Data to process:
****************

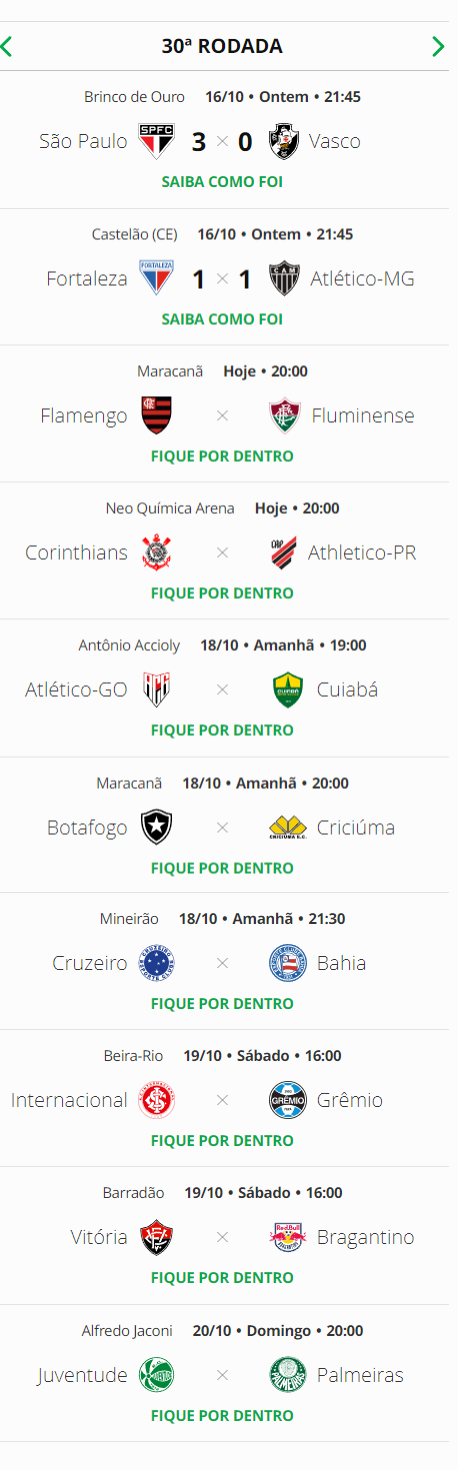Screen dimensions: 458x1470
Task: Click the Athletico-PR club badge
Action: [x=285, y=552]
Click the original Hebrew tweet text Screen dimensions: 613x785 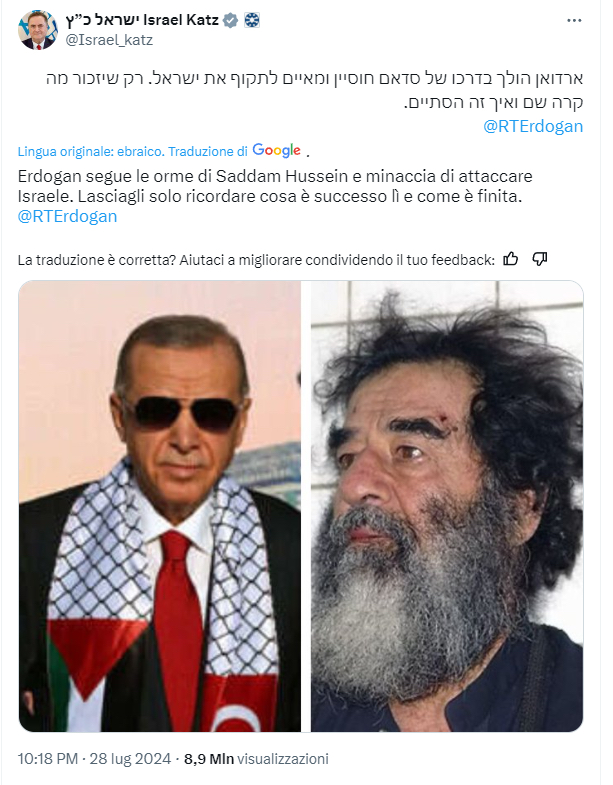point(315,90)

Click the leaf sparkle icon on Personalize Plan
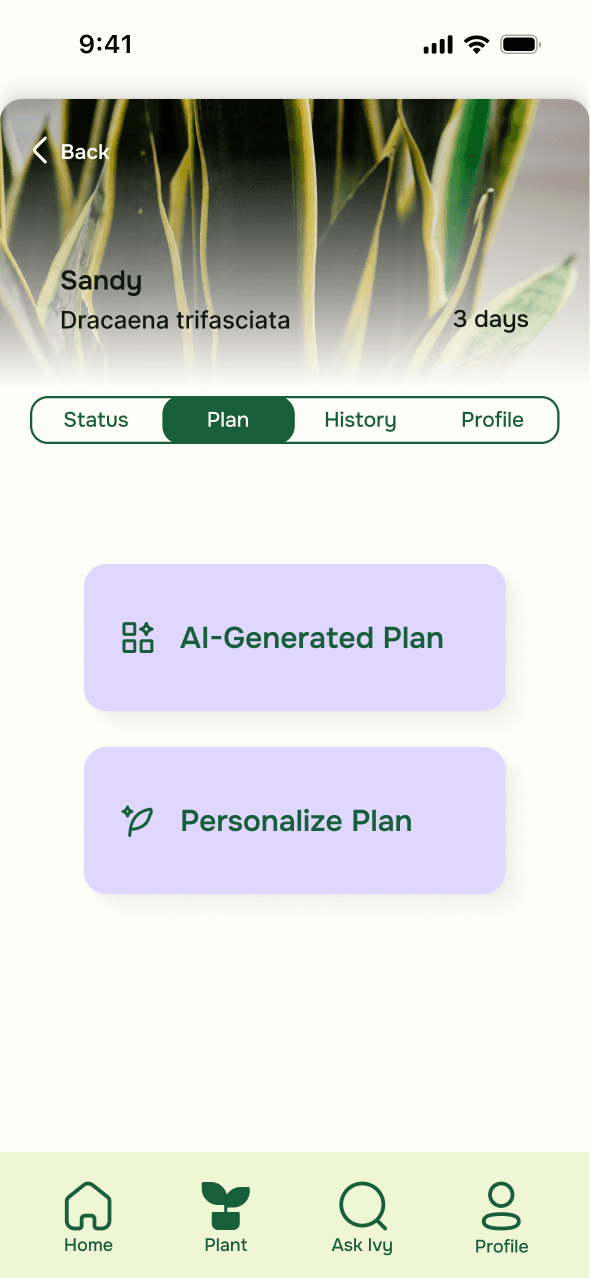(x=138, y=821)
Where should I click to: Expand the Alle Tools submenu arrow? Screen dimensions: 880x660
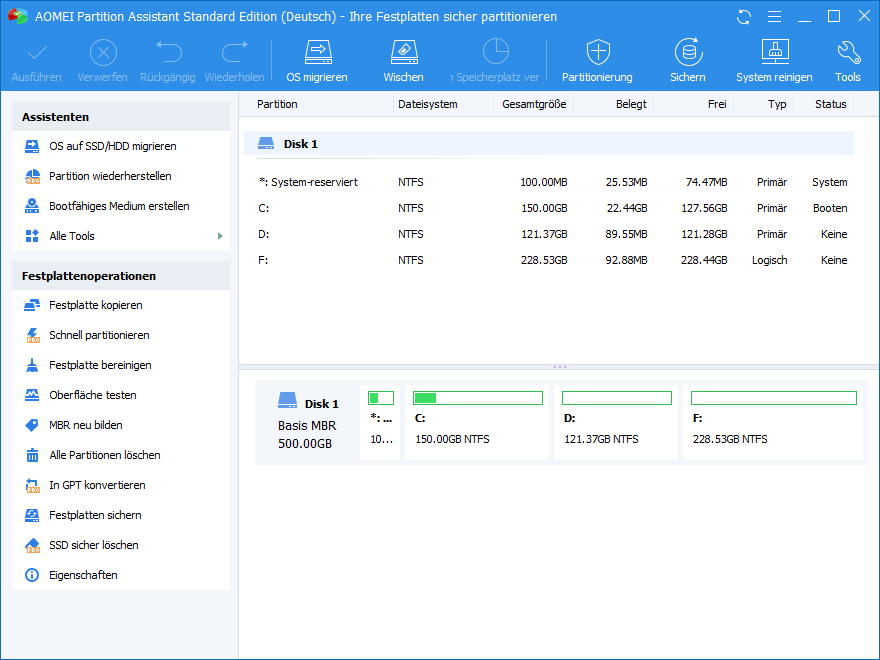[220, 236]
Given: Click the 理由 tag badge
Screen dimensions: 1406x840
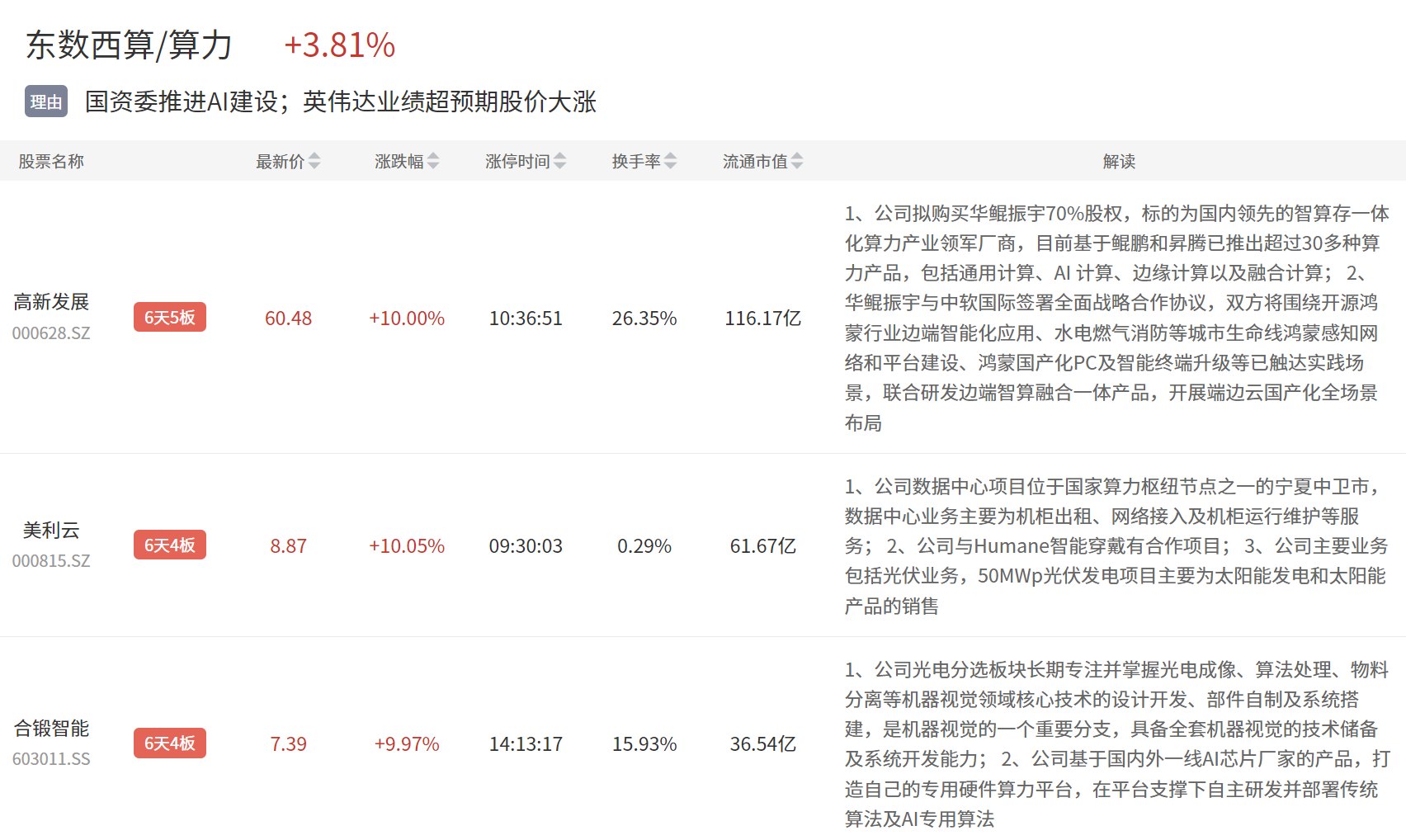Looking at the screenshot, I should pos(46,101).
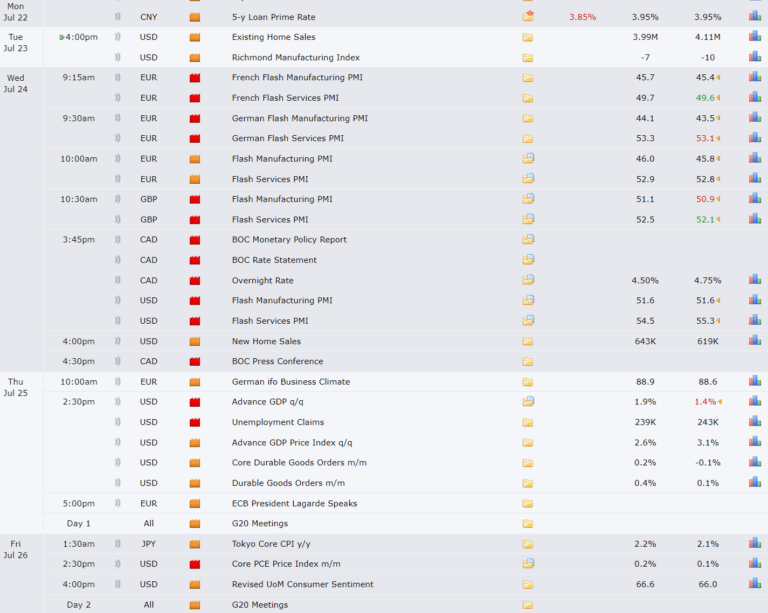Open the chart icon for Overnight Rate
Image resolution: width=768 pixels, height=613 pixels.
click(x=755, y=280)
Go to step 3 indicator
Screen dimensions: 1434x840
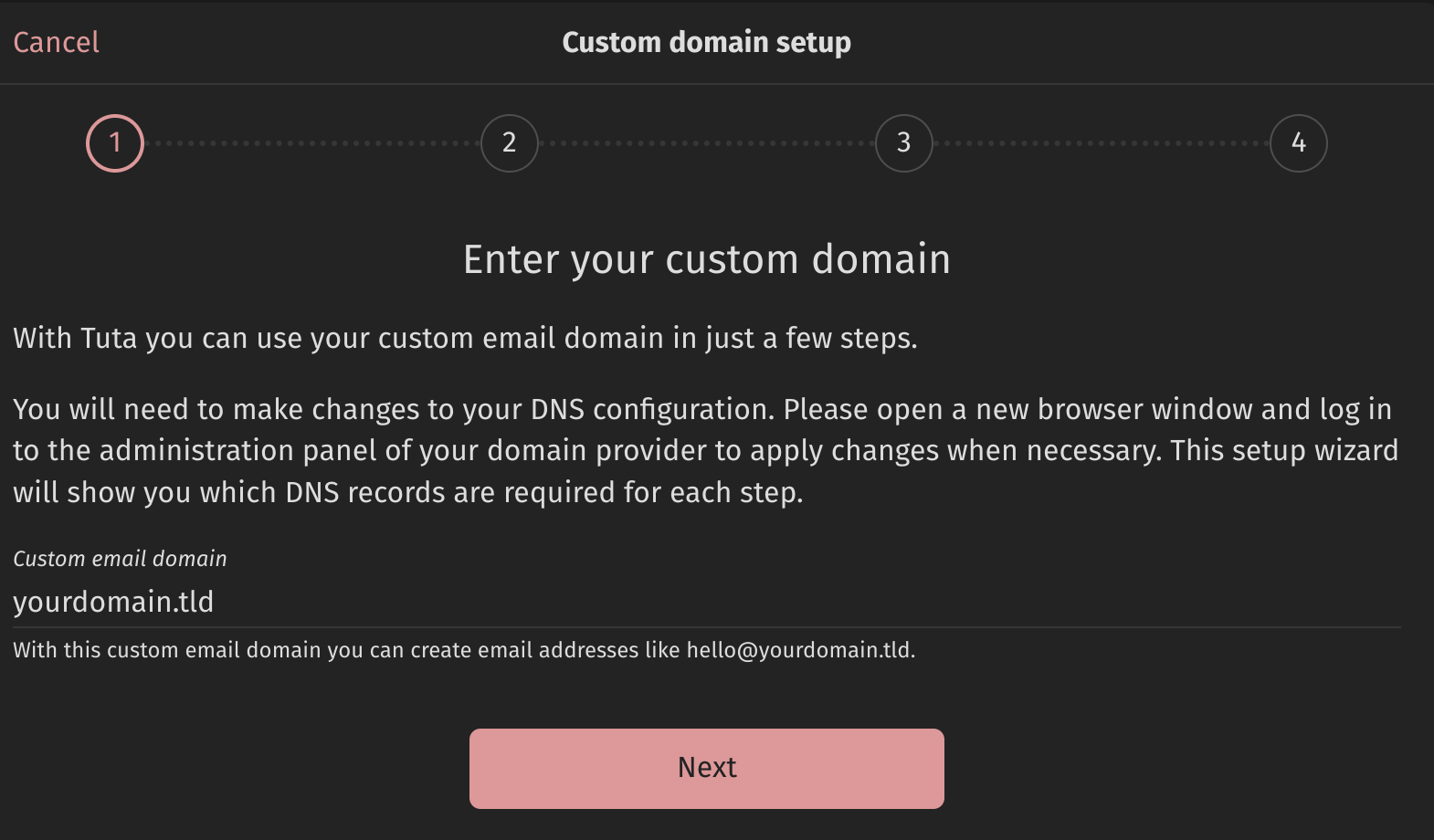(904, 143)

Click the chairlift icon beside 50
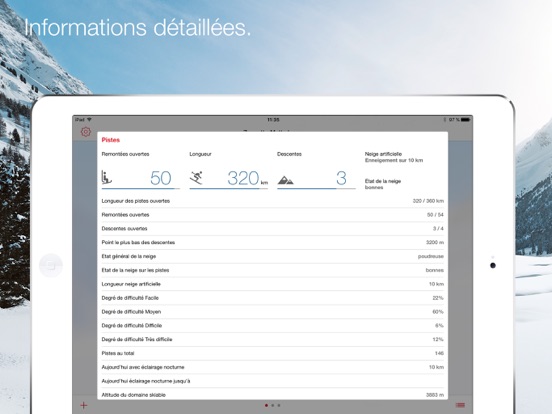click(x=106, y=177)
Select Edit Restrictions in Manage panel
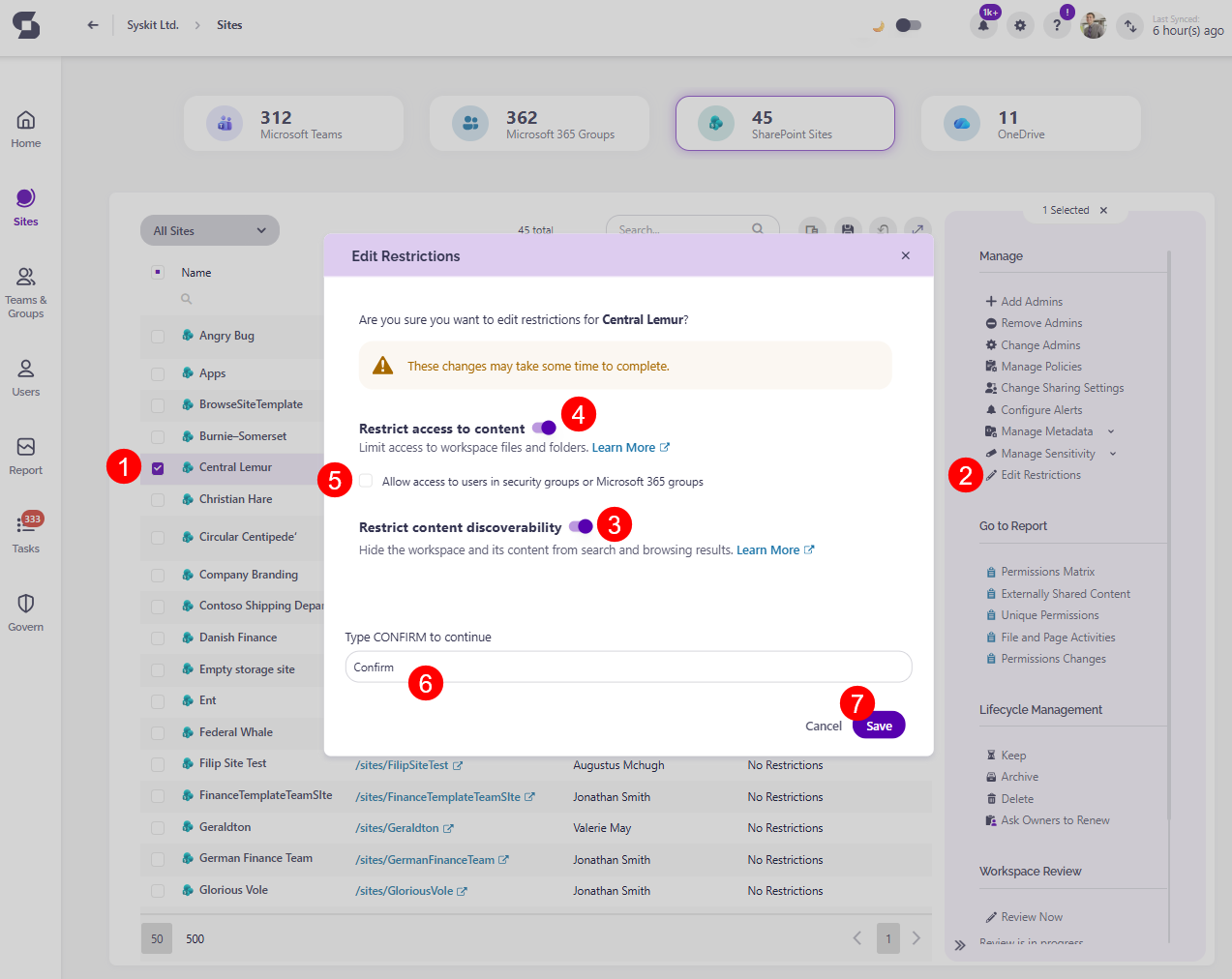The height and width of the screenshot is (979, 1232). tap(1040, 475)
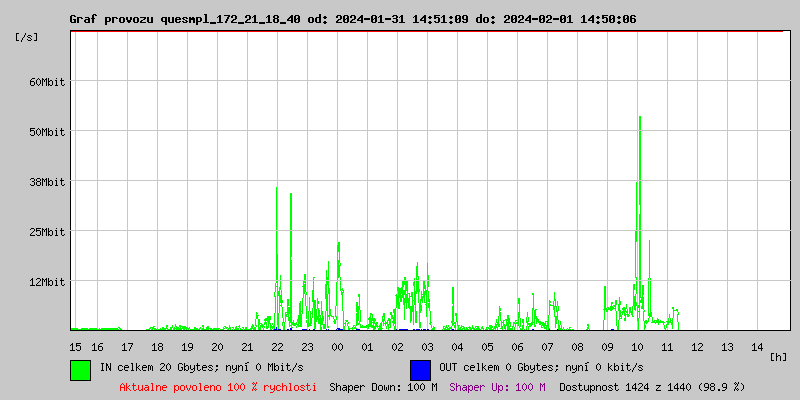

****************

Instructions for the task:
Begin at the line containing "Given: Click the 理由 tag badge" and write out every line to the end of the data exactly. Skip the pictures.

Solution for this exercise:
Given: Click the 理由 tag badge
Screen dimensions: 1406x840
Looking at the screenshot, I should pos(46,101).
Open the chart icon for Overnight Rate
Image resolution: width=768 pixels, height=613 pixels.
click(x=755, y=280)
Go to step 3 indicator
Screen dimensions: 1434x840
(904, 143)

Click the chairlift icon beside 50
click(x=106, y=177)
Select Edit Restrictions in Manage panel
The height and width of the screenshot is (979, 1232). tap(1040, 475)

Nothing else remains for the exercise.